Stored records
————
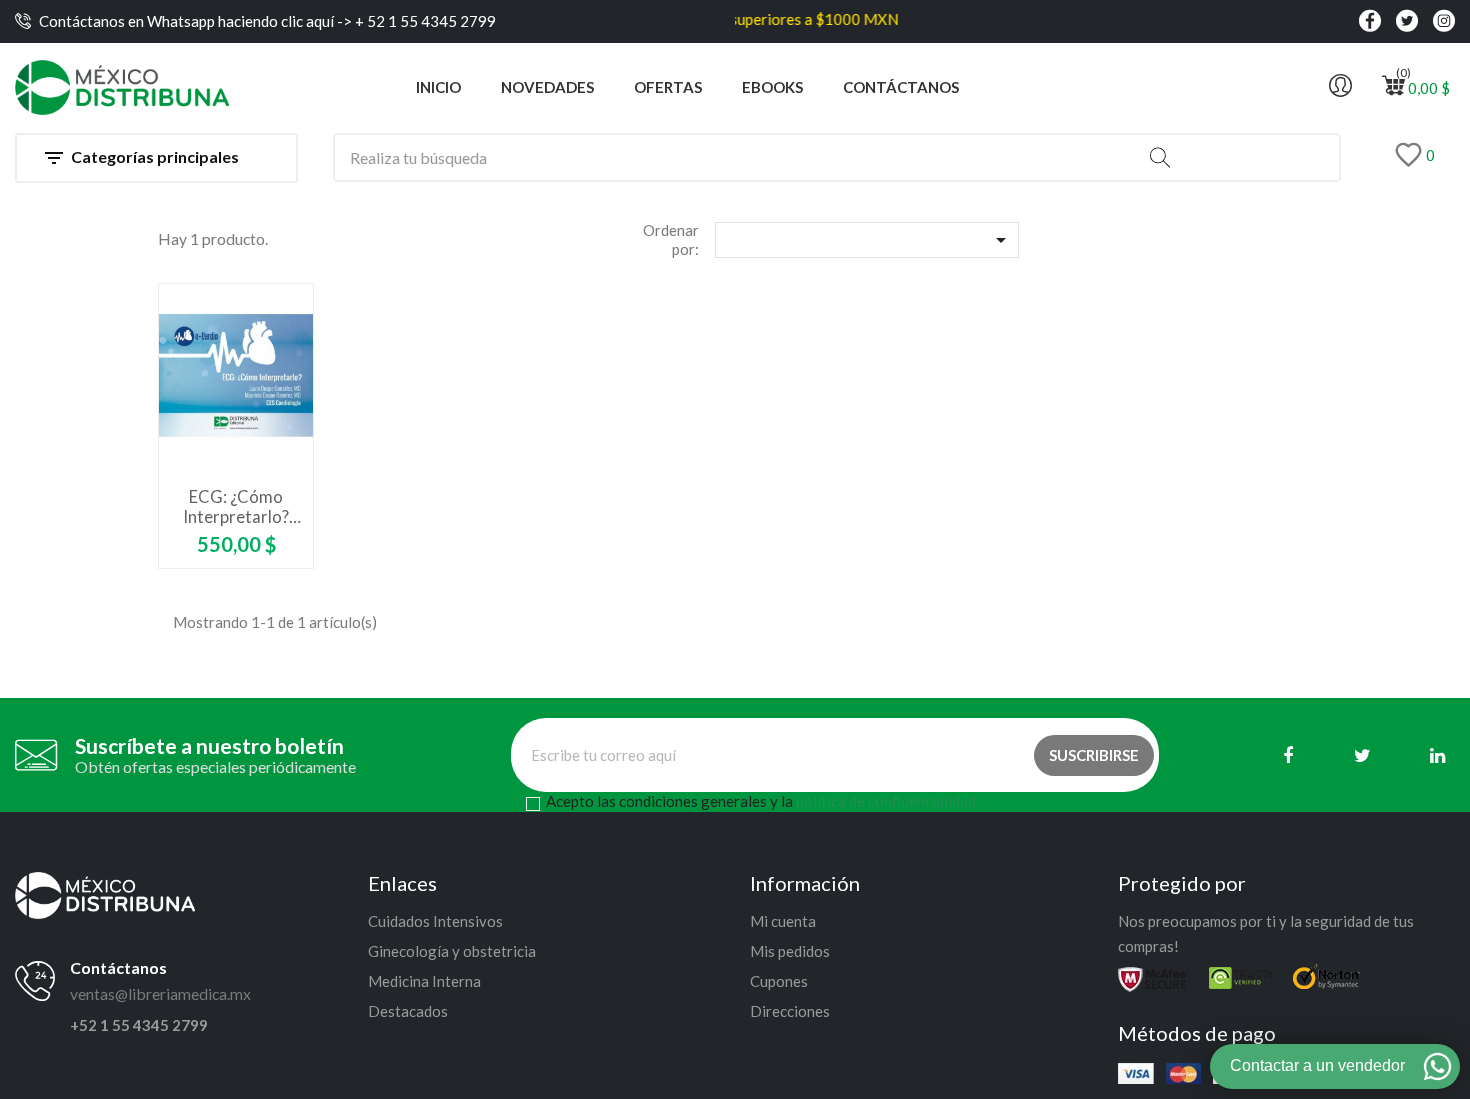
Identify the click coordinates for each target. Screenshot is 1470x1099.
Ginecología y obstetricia (452, 951)
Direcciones (790, 1011)
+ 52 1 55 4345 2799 (424, 21)
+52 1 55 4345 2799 (139, 1025)
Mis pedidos (790, 951)
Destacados (408, 1011)
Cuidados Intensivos (435, 921)
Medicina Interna (424, 981)
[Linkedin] (1437, 755)
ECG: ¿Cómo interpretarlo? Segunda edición (236, 507)
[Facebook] (1287, 755)
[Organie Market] (105, 893)
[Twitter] (1362, 755)
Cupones (779, 981)
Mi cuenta (783, 921)
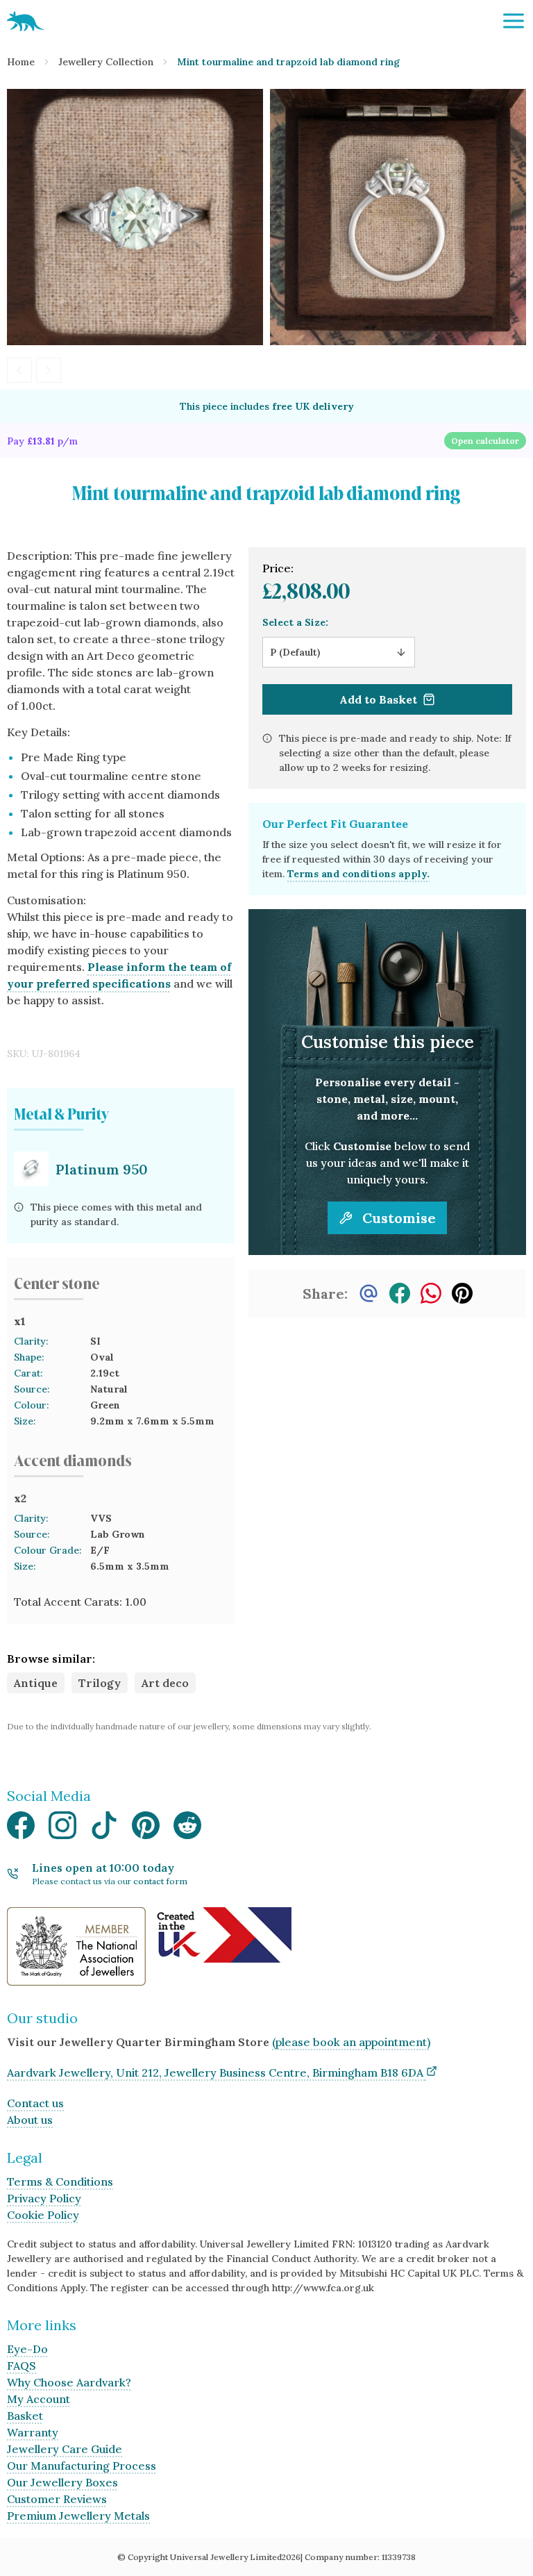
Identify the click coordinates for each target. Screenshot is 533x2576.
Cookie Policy (43, 2215)
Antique (36, 1683)
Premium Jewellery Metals (78, 2516)
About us (30, 2120)
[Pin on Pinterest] (462, 1293)
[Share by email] (368, 1293)
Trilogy (99, 1683)
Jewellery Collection (105, 62)
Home (21, 62)
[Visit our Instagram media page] (62, 1829)
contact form (160, 1881)
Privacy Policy (44, 2198)
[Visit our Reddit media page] (187, 1829)
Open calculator (485, 440)
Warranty (32, 2432)
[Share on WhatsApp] (431, 1293)
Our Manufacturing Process (81, 2466)
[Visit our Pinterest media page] (146, 1829)
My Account (38, 2399)
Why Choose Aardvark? (69, 2382)
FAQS (21, 2366)
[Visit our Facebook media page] (21, 1829)
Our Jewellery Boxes (62, 2482)
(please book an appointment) (351, 2042)
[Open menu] (513, 20)
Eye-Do (27, 2349)
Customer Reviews (57, 2499)
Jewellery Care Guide (64, 2449)
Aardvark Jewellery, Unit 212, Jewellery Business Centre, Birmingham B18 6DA (215, 2072)
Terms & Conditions (60, 2181)
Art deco (165, 1683)
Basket (25, 2416)
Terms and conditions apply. (358, 873)
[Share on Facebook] (399, 1293)
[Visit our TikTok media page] (104, 1829)
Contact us (35, 2103)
————
The task
Determine how many lines of the entries hold "Visit", and reply with that number only.

Exercise response
5